Combining both levels

Use composition to combine syscall and protocol faults into a single assumption:

# Syscall-level: DB disk is slow
db_slow = fault_assumption("db_slow",
    target = db,
    write = delay("500ms"),
)

# Protocol-level: upstream rate limits POST requests
rate_limited = fault_assumption("rate_limited",
    target = api.http,
    rules = [response(method="POST", path="/orders*", status=429)],
)

# Combined: both active simultaneously
degraded = fault_assumption("degraded",
    faults = [db_slow, rate_limited],
    description = "upstream rate-limited AND local disk slow",
)

# Use in a matrix alongside individual faults
fault_matrix(
    scenarios = [create_order, get_order],
    faults = [db_slow, rate_limited, degraded],
    overrides = {
        (create_order, rate_limited): lambda r: assert_eq(r.status, 429),
        (create_order, degraded): lambda r: assert_eq(r.status, 429),
        (get_order, db_slow): lambda r: assert_true(r.duration_ms > 400),
    },
)

When to combine:

Testing graceful degradation (some operations fail, others slow)
Testing cascading failures (upstream error + local resource issue)
Testing that partial failures don’t corrupt state

Progression for a new project

Start with syscall-level fault_assumption() — connect=deny, write=deny for each dependency.
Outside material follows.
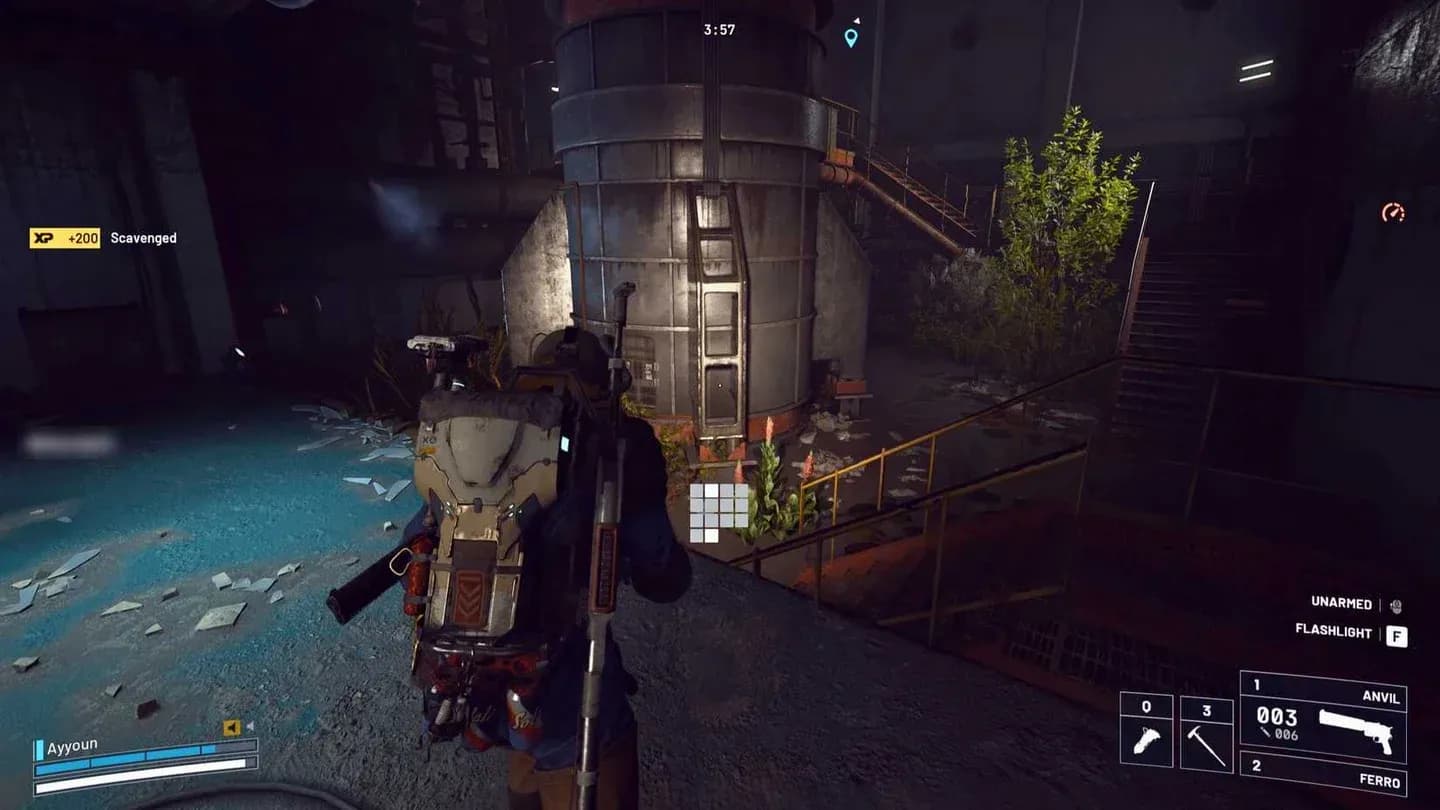The height and width of the screenshot is (810, 1440).
Task: Click the Anvil pistol silhouette icon
Action: (x=1356, y=731)
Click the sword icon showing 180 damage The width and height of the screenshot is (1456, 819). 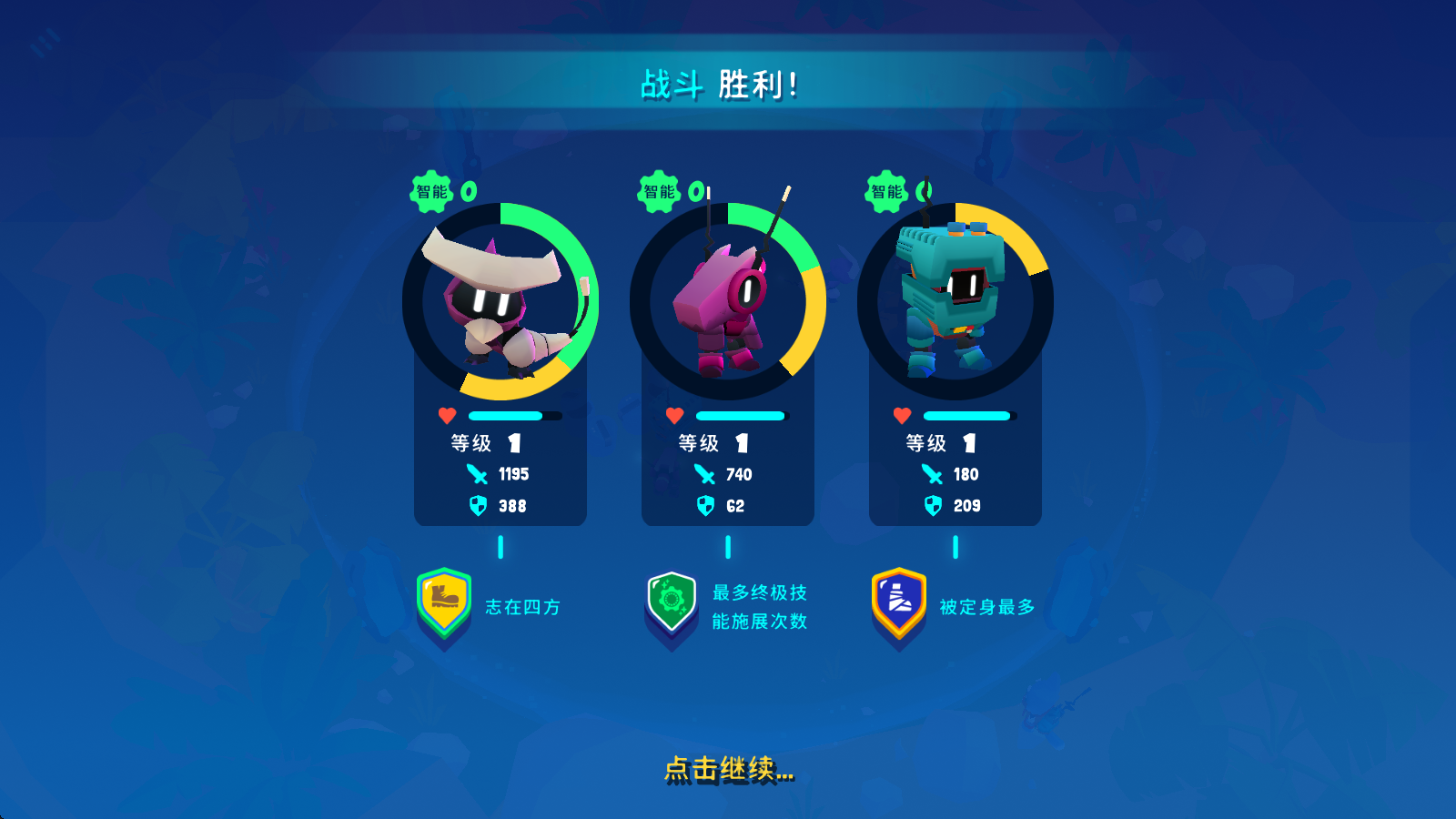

Covers the broad “is X broken?” category.
Add protocol-level assumptions for critical paths — specific queries, endpoints, or commands where you need precise error handling.
Compose into a fault_matrix() — cross-product of scenarios × assumptions. Add overrides for expected behavior.
Combine levels via faults=[syscall_assumption, protocol_assumption] for realistic degradation scenarios.

Most projects get 80% of the value from step 1 alone.